Davis pleaded not guilty at his trial and maintained his innocence until he died. There was no physical evidence linking him to the crime. Seven of the nine witnesses who testified against him subsequently recanted their testimonies, saying they were pressured or threatened by police. Most of the jury members said that if they had known of the evidence that came out after the trial they would not have delivered a guilty verdict.
In the final minutes, the US Supreme Court seemed to issue a stay, but then clarified that it was actually a “pause,” and four hours later Davis was hooked up to the killing machine, poison coursed into his veins, and he died.

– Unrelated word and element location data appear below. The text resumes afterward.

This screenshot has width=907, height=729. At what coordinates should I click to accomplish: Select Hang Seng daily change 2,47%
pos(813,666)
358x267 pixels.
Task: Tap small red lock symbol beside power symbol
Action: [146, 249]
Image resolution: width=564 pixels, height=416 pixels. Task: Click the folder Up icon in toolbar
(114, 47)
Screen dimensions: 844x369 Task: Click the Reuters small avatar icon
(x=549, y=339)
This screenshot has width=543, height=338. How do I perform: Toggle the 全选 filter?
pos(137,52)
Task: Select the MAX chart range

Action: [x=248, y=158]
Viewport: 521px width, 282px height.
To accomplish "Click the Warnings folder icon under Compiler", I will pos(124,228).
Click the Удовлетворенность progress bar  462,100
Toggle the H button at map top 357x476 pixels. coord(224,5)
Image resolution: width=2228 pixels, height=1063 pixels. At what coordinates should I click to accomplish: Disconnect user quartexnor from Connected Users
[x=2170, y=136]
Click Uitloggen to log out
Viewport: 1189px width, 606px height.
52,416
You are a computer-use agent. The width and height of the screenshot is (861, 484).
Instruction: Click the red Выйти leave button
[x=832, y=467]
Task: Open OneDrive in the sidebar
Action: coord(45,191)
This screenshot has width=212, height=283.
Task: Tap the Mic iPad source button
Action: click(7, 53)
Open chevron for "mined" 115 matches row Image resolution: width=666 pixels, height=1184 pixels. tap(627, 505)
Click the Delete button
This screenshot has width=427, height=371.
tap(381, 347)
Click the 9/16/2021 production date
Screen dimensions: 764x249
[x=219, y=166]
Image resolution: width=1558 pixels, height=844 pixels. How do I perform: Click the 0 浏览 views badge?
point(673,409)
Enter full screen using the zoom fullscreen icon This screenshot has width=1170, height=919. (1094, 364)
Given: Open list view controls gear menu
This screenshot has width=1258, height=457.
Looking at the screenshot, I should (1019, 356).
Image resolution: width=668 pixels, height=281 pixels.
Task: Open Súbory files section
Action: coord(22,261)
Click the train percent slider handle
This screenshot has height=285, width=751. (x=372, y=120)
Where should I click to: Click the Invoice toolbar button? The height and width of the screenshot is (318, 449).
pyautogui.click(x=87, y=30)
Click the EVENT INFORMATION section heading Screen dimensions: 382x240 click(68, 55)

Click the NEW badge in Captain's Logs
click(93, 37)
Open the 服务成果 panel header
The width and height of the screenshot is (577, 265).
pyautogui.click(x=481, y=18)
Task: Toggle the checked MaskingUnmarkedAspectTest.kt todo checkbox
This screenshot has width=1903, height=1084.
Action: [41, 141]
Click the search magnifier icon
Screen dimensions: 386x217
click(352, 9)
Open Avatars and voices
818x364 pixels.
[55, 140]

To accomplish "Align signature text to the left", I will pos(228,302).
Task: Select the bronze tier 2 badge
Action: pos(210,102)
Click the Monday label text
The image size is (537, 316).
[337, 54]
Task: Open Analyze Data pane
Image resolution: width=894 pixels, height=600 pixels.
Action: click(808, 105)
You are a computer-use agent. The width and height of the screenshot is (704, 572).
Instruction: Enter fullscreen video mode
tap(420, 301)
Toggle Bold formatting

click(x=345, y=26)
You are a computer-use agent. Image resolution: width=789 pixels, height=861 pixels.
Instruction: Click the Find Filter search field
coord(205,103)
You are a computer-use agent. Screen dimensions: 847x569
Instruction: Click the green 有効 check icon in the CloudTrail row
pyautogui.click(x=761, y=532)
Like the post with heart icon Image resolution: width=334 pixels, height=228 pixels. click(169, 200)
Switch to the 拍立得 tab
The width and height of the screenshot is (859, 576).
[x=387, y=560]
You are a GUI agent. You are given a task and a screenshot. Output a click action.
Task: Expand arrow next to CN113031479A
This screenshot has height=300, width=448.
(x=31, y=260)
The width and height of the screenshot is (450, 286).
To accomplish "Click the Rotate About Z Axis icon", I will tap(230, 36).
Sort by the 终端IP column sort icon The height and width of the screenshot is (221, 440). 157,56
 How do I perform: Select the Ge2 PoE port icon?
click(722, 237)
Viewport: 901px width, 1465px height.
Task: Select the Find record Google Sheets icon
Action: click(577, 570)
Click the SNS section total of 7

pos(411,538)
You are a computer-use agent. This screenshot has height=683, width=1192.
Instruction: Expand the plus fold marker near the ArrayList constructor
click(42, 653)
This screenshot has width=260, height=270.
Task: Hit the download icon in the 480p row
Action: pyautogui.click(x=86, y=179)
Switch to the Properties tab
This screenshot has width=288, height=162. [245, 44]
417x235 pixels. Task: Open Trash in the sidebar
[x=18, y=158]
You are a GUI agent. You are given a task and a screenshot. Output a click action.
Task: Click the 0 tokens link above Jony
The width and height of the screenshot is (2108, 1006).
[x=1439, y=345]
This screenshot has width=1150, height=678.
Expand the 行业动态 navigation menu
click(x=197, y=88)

I have tried to push away the feeling of desolation that this event evoked. I wanted to shrug it off, together with other recent facts and events—the millions that have been killed and maimed by the United States’ illegal wars in the Middle East; the absurd health care system that kills 50,000 people a year in the US; the plutocratic economic system that creates a greater wealth gap than most Third World countries and makes the lives of so many a varnished brand of slavery.
But the feeling of hurt remains. Not just that an innocent person was killed, but the cruel brutality of it. It is wrong, and it hurts.
It’s an example of the primitive public displays of brutality that flourished with the Bush cabal and its media cheerleaders. One thinks of the glorious bombing of Baghdad as the distant explosions flashed across our screens; or the hanging/decapitation of Saddam Hussein; the sewn-up faces of Saddam’s sons who had been blown apart by Special Forces, billboarding the cover of the New York Post. It’s straight out of the Dark Ages and shows that despite possessing more sophisticated killing and torturing technology, our real collective progress has been nil or backwards.